If one is interested in international development in Canada CIDA is hard to ignore, and one would not want to ignore CIDA, the Canadian International Development Agency. It spends about 4 billion per year on international development in bilateral, multilateral and partnership areas. In the last budget Canada will increase its ODA commitment by 8% this year, which although less than some would want, is a significant amount in these difficult times. I have been looking for information on CIDA and I am finding it really hard to find that information. Not sure what I am missing but I thought that I would blog a little about CIDA and see what I will find out. For a government department spending $4 billion there is surprisingly little on the web, except that which is placed on the CIDA website, or information put out by organizations that receive substantial amounts of CIDA funding. Even then the information is often very basic.
Tuberculosis (TB) kills about 1.7 million people every year. The Canadian government has just announced spending about 127 million to fight TB.
In March 2009 the Alberta Council for Global Cooperation (ACGC), in partnership with the Wild Rose Foundation, had Angus Reid conduct a poll of Canadians. Despite the global economic crisis, it appears that there is substantial support for various actors including federal and provincial governments, NGOs and others, tackling the issue of global poverty. In the poll they found that 89% of Canadians say they believe “Canada should be addressing global poverty in some way, with three-in-ten (29%) actually placing global poverty as a higher priority than local issues.”
Here is a press release from the Canadian government with respect to the 20 countries that will be the focus of Canadian bilateral (government to government) aid and they include: Afghanistan, Bangladesh, Bolivia, Caribbean, Colombia, Ethiopia, Ghana, Haiti, Honduras, Indonesia, Mali, Mozambique, Pakistan, Peru, Senegal, Sudan, Tanzania, Ukraine, Vietnam, West Bank/Gaza.

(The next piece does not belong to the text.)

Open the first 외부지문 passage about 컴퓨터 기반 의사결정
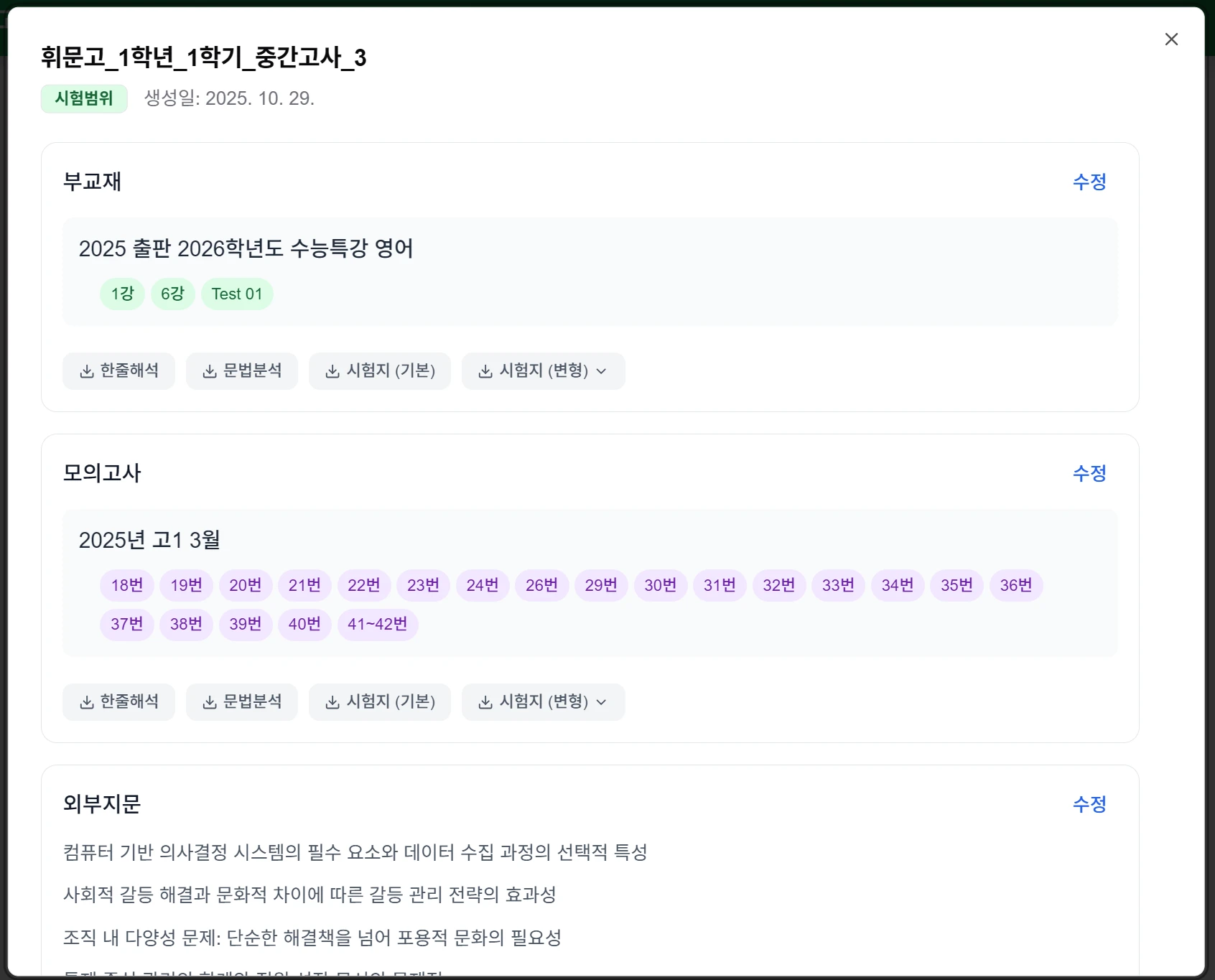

In this article from Embassy Magazine entitled “Aid to Focus on Needs During Downturn: Oda”, Bev Oda, the Minister of International Cooperation who is responsible for CIDA provides some very interesting insights into questions that many have wondered about in terms of the direction of CIDA. For those who want to understand CIDA this article is very useful. The article by Lee Berthiaume covers many issues including why aid was not discussed in last budget, doubling aid to Africa, Food Aid Convention commitments, untying of aid, relative importance of Africa versus South America, and aid effectiveness.
This CIDA and Save the Children Canada workshop sounds really interesting on “Understanding and Using the Minimum Standards for Education in Emergencies (MSEE), Chronic Crises and Early Reconstruction.”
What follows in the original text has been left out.